To engage in a conversation with Regis Debray, one of France's most stimulating public intellectuals, is to expose oneself to an avalanche of unorthodox ideas. From the study of his fourth-floor apartment in the Latin Quarter he casts a disabused glance at the chaos assailing the world from all sides. Aeons ago, after disastrous stints in the company of Fidel Castro and Che Guevara, he renounced all craving to change the course of history through an armed, left-wing revolution. His flirtations with democratic socialism first with Chile's Salvador Allende and later with Francois Mitterand of France also proved to be short-lived.

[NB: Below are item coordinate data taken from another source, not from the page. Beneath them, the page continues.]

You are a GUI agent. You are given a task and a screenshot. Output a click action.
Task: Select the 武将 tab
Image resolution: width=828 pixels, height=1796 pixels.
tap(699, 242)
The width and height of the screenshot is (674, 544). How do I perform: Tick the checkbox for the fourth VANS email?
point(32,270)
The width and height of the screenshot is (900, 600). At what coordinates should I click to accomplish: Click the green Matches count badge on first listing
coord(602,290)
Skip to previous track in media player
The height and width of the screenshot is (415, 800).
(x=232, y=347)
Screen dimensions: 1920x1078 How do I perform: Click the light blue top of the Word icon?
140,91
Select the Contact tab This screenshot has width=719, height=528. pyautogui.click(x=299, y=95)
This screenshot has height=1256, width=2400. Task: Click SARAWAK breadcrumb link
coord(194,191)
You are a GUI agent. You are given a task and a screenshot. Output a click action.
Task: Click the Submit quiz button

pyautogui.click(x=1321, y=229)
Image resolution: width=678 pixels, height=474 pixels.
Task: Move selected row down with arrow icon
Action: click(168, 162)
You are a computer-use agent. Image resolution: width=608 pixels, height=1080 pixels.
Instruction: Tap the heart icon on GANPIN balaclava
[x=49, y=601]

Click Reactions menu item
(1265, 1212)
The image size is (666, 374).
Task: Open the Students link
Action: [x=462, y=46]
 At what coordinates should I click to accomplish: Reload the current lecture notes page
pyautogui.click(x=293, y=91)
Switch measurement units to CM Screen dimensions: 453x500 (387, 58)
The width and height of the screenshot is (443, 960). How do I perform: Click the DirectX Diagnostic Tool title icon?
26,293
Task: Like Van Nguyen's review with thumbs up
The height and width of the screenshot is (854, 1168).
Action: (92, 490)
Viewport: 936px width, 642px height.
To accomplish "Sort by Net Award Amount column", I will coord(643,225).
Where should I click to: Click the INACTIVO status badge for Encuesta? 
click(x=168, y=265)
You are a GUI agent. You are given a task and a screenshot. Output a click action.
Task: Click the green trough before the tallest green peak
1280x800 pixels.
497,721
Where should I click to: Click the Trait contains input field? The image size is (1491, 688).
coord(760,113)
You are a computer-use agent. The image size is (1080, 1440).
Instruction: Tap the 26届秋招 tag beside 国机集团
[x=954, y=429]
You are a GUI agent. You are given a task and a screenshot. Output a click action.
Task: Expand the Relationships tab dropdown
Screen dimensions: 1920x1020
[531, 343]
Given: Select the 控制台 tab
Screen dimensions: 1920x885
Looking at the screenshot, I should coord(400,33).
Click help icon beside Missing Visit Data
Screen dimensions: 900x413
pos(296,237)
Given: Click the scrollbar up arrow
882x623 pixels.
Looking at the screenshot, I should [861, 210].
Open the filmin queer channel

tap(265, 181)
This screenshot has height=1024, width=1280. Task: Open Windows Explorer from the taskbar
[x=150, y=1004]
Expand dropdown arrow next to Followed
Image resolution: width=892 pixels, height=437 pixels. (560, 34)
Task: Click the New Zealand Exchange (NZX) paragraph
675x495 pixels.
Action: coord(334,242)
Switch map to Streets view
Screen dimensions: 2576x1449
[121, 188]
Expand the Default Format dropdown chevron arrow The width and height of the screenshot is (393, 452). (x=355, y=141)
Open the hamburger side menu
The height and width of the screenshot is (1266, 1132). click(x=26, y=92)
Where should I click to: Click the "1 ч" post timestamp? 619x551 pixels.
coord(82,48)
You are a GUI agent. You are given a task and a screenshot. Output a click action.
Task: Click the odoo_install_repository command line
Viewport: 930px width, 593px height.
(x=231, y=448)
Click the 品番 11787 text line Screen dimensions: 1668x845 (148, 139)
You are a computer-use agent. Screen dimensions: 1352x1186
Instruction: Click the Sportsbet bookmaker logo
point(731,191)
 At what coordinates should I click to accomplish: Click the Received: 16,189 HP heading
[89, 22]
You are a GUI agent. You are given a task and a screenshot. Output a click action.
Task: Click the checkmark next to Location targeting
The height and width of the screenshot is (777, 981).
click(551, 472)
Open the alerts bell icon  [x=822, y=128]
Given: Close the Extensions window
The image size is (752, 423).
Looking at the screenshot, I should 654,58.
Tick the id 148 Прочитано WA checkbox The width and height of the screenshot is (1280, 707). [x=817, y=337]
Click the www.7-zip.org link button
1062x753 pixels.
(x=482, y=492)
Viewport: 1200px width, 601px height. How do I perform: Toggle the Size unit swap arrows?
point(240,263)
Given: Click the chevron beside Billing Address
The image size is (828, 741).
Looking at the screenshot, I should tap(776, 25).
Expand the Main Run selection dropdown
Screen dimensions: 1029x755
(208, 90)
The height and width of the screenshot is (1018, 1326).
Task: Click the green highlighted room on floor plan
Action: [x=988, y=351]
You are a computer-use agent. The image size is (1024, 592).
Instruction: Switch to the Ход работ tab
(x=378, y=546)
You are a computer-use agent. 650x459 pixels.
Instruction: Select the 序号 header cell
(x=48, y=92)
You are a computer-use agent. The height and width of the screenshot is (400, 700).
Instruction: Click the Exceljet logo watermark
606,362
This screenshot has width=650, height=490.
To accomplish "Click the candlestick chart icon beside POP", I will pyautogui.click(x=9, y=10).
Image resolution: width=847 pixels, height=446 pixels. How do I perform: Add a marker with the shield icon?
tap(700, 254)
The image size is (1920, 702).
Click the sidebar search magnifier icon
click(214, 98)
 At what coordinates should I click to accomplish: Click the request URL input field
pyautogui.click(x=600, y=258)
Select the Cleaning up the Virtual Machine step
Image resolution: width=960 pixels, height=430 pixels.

Once he bade farewell to any direct truck with the political establishment, Debray devoted all his time and energies to what he believed was his true vocation: writing. Over the past quarter of a century his output novels, extended essays, columns in the press, books on art, religion and 'medialogy' (a discipline he claims to have forged) has been prolific. Each publication generated fierce controversy. His critics, especially on the left, have damned him for promoting ideas that they think belong to another, reactionary age: the importance of the state and nation, the need for a robust national identity, the role of religion in human affairs and so forth.
Debray, now touching 70, asserts time and again that he has been, remains, and will be a materialist, an agnostic, a man of the left but with a Gaullist underpinning. In his most recent book, The Fraternity Moment, he rails against what he calls the 'religion of the contemporary West'. The central beliefs of this 'religion' relate to activism about human rights; a preference for unabashed individualism to the detriment of the common good; an endorsement of the market ideology as the be all and end all of human progress; a condescending attitude towards other faiths and cultures in the name of pluralism and tolerance; a subservience to the 'videosphere' (where the image reigns) at the cost of the tried and tested value of the 'graphosphere' (where the printed word is supreme.)